● INSTRUCTIONS FOR THE TASK: Each line that includes the word "button" should be copied from the records.

Saved data entries
════════

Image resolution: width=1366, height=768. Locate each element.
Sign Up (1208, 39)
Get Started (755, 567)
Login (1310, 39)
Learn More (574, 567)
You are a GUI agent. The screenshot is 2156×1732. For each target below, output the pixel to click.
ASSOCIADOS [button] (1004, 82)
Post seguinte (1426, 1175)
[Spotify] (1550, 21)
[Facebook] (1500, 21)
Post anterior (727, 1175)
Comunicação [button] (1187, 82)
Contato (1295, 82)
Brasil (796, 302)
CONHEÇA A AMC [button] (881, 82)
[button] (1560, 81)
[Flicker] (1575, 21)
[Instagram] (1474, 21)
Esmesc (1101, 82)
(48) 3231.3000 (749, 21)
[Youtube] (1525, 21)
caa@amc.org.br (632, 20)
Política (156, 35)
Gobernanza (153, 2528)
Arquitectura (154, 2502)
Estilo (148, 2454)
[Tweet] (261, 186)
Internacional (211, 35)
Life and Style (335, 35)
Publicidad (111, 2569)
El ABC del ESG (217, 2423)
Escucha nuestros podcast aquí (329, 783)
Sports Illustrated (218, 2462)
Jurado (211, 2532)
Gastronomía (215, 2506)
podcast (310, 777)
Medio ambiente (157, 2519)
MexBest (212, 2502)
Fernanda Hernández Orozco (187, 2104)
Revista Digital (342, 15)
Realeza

════════

● ANSWER BELOW:
ASSOCIADOS [button] (1004, 82)
Comunicação [button] (1187, 82)
CONHEÇA A AMC [button] (881, 82)
[button] (1560, 81)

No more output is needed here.